Avec Ciudades y Navidades, on hallucine sur le côté déconcertant. Il ne s'agit rien de moins que de l'incandescent
Cities on
Flames with Rock and Roll, classique d'entre tous les classiques de BÖC, issu du premier album et joué de façon incantatoire lors de chaque concert. Seulement là, Albert le chante avec des paroles en espagnol : titre essentiellement rythmique, il est scandé par sa batterie toujours aussi impeccable et des guitares moins affûtées que celle de Buck
Dharma, mais pourtant redoutablement efficaces. Un excellent morceau qu'apprécieront particulièrement les connaisseurs.
Les
Brain Surgeons réinterprètent deux titres de leur premier album. Hormis un mixage plus profond, on relève peu de changement sur l'excellent Language of Love. Name your Monster est quant à lui notablement retoiletté ; exit les saxos, le rythme est plus sage et surtout, on lui greffe une longue plage où se régalent les instrumentistes et qui s'achèvent sur un dialogue un peu cocasse émaillé de rires. Le résultat est plutôt réjouissant.
Needle Gun est le seul titre qui ne soit pas rattachable à une quelconque version antérieure. C'est un
Hard Rock à la structure parfaitement classique, où les guitaristes plantent de sympathiques soli. Les voix d'Albert et de
Deborah alternent, cette dernière plaquant une voix grinçante sur les couplets et imprimant au refrain un parti-pris plus mélodieux. C'est le parfait opener, énergique et emballant à souhait, propre à bien chauffer l'auditeur.
Un album de
Brain Surgeons serait incomplet sans quelque cover incongrue. On a droit ici à la version remixée du saccadé Tour Spiel des Punks alternatifs Minutemen, déjà interprété par les Neurochirurgiens sur un tribute album de
1994. Et ce groupe déjanté ne pouvait choisir que l'un des titres les plus chtarbés de
Hawkwind, Hassan I Sahba, pour y délirer de plus belle manière. Je vous préviens : aérez votre pièce avant d'attaquer le rythme endiablé de ses accents orientalistes, ce morceau dégageant à forte dose des exhalaisons de substances notoirement prohibées.
« Malpractise » est l'idéale porte d'entrée pour aborder l’œuvre d'un groupe singulier. Moins déconcertant que le 1er et, dans une moindre mesure, le 3e, il est supérieur à un second effort plus cohérent.
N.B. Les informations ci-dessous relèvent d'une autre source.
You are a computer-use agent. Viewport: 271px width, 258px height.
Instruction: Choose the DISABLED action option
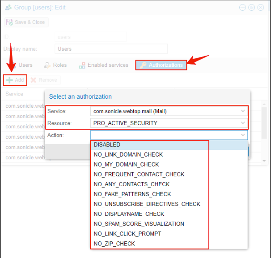pos(107,145)
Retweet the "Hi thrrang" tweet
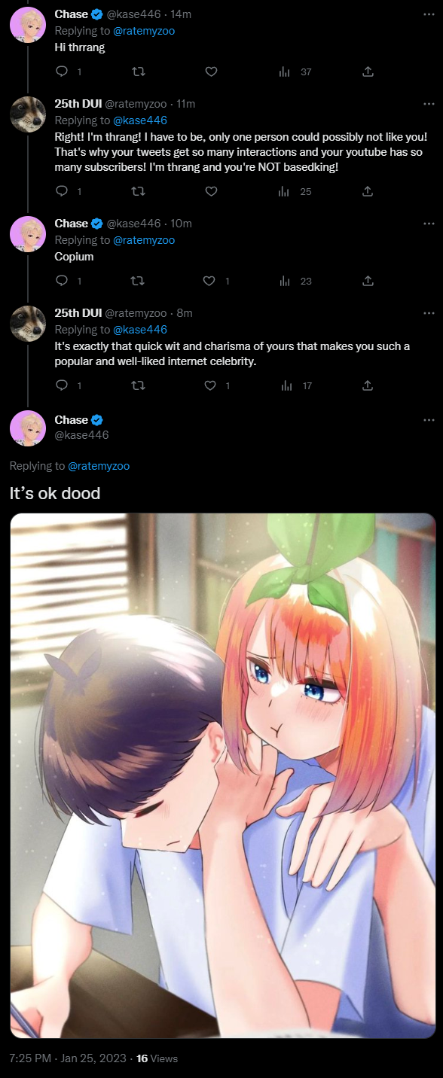This screenshot has height=1078, width=443. [138, 72]
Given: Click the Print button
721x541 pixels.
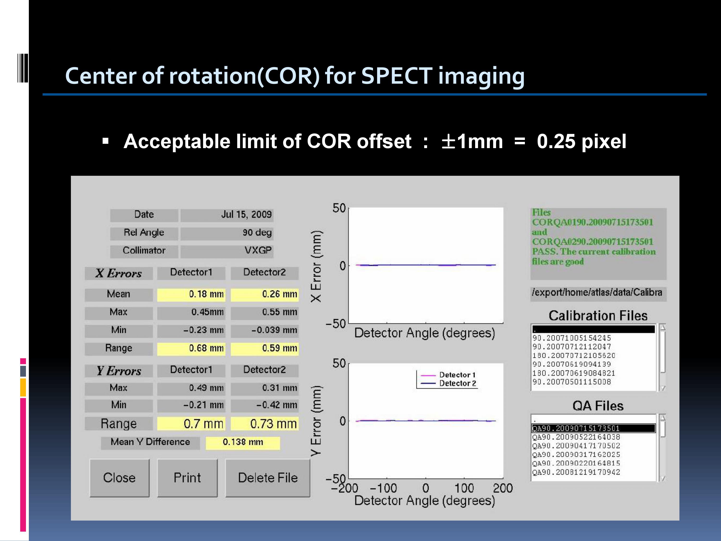Looking at the screenshot, I should coord(187,478).
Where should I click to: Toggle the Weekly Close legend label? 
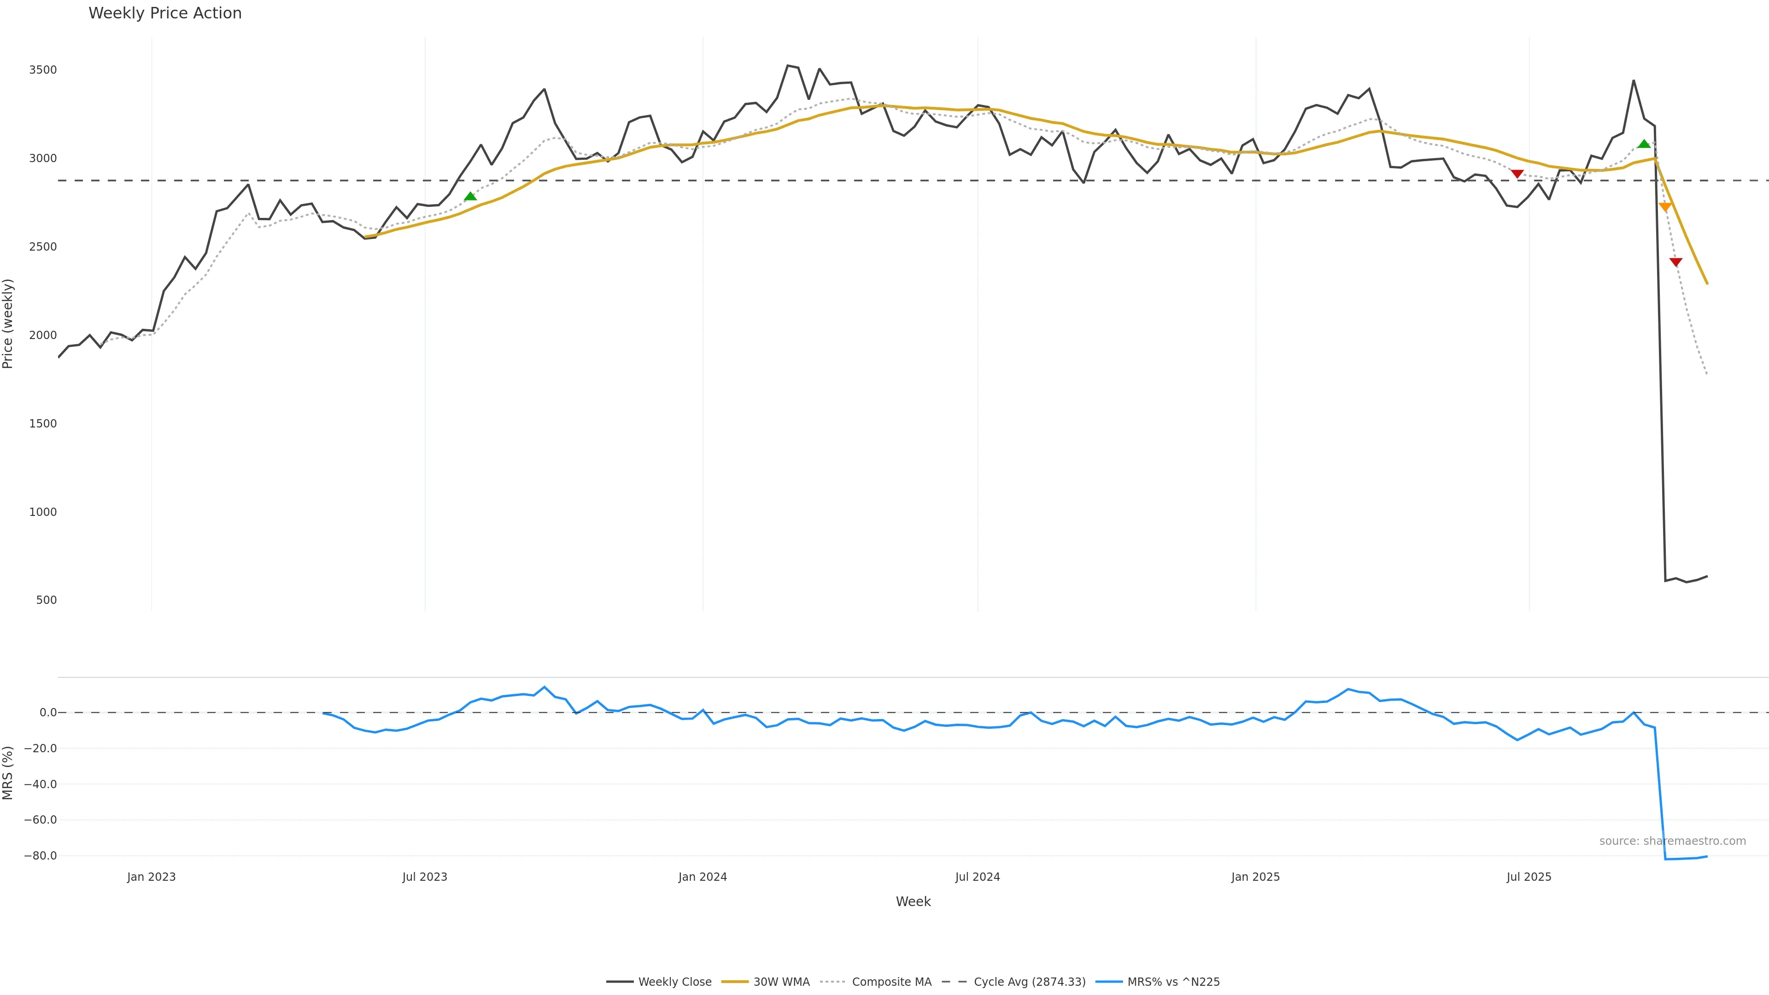click(674, 982)
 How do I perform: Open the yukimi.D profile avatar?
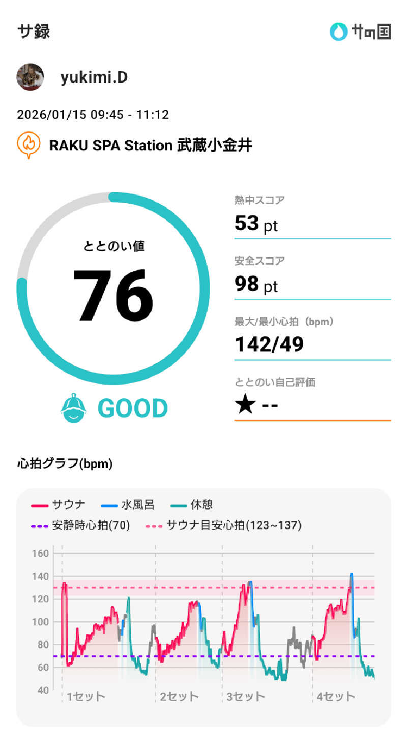(30, 77)
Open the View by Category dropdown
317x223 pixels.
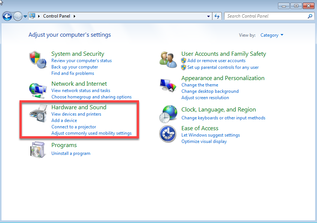tap(272, 35)
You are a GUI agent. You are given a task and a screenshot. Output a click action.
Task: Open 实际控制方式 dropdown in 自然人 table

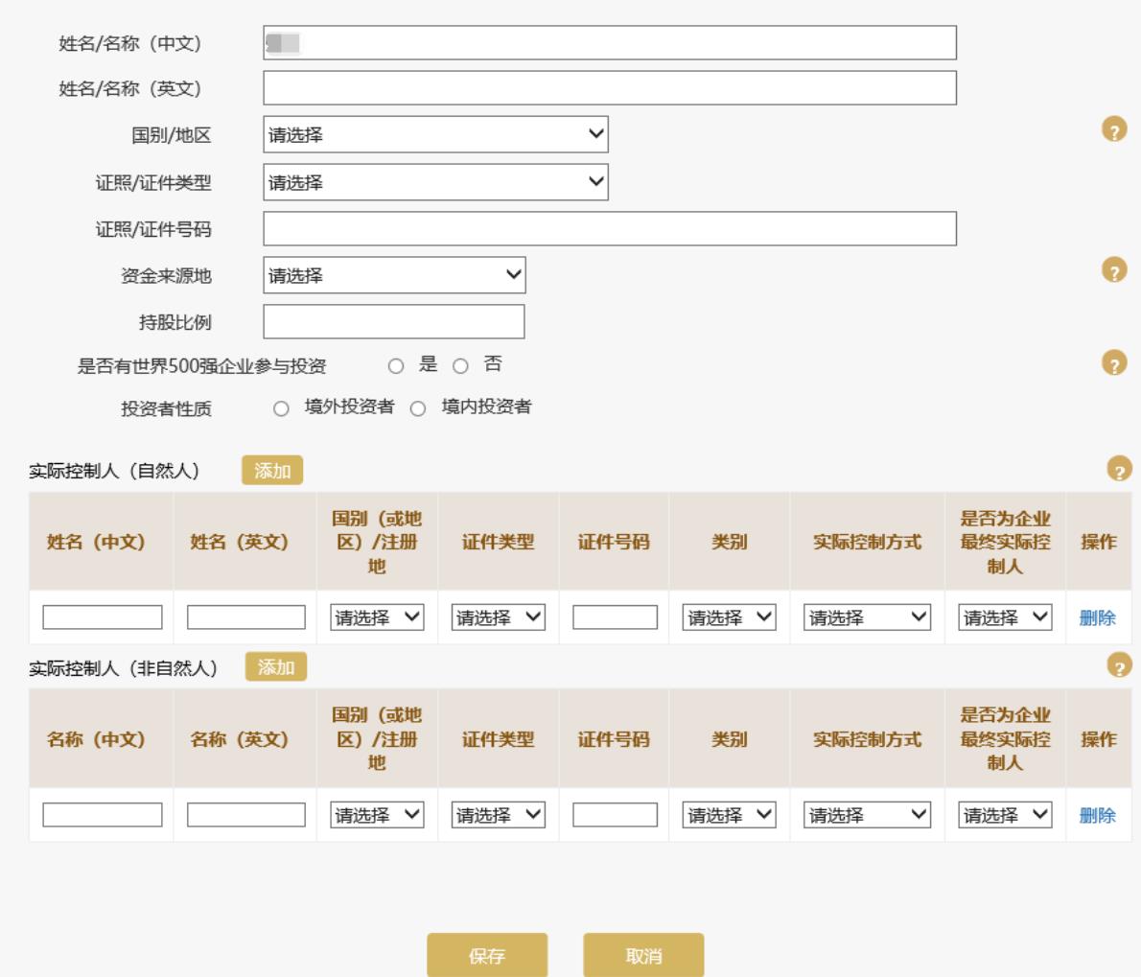(867, 617)
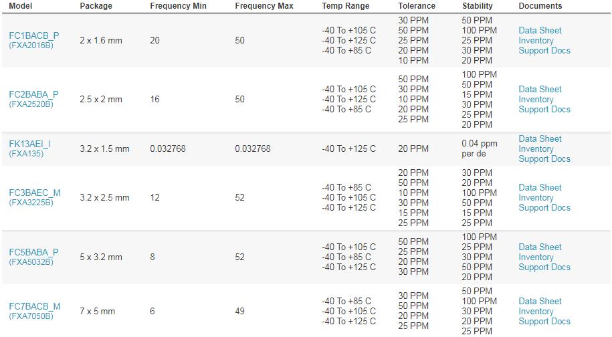Check Inventory for FC7BACB_M
612x337 pixels.
pos(536,311)
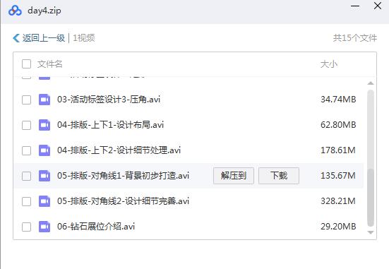The width and height of the screenshot is (389, 269).
Task: Click scrollbar up arrow in file list
Action: click(x=371, y=83)
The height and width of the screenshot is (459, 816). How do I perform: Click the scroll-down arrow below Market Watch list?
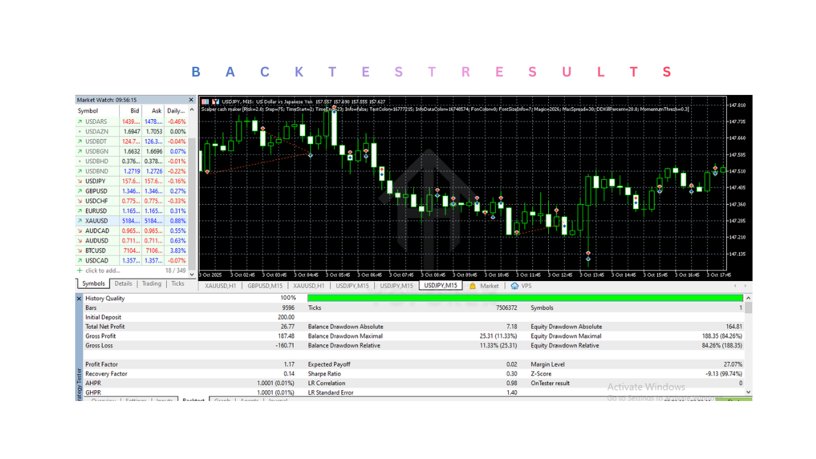click(x=193, y=273)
C'est le sommet de la première incarnation du groupe, une évidente complicité marquant le jeu des musiciens. Trop compliqué et surtout trop long, le double album suivant, «
Piece of Works », offrira d'excellents passages, hélas trop dilués par l'accumulation de titres plus dispensables. Tristement, c'est aussi l'apogée de la période heureuse de la formation, car Billy Hilfiger ne va pas tarder à ressentir les premiers symptômes de la maladie qui abrégera prématurément sa vie. L'humour du destin est parfois abject : en 2001, le jeune guitariste de
Brain Surgeons décédera d'une tumeur au cerveau.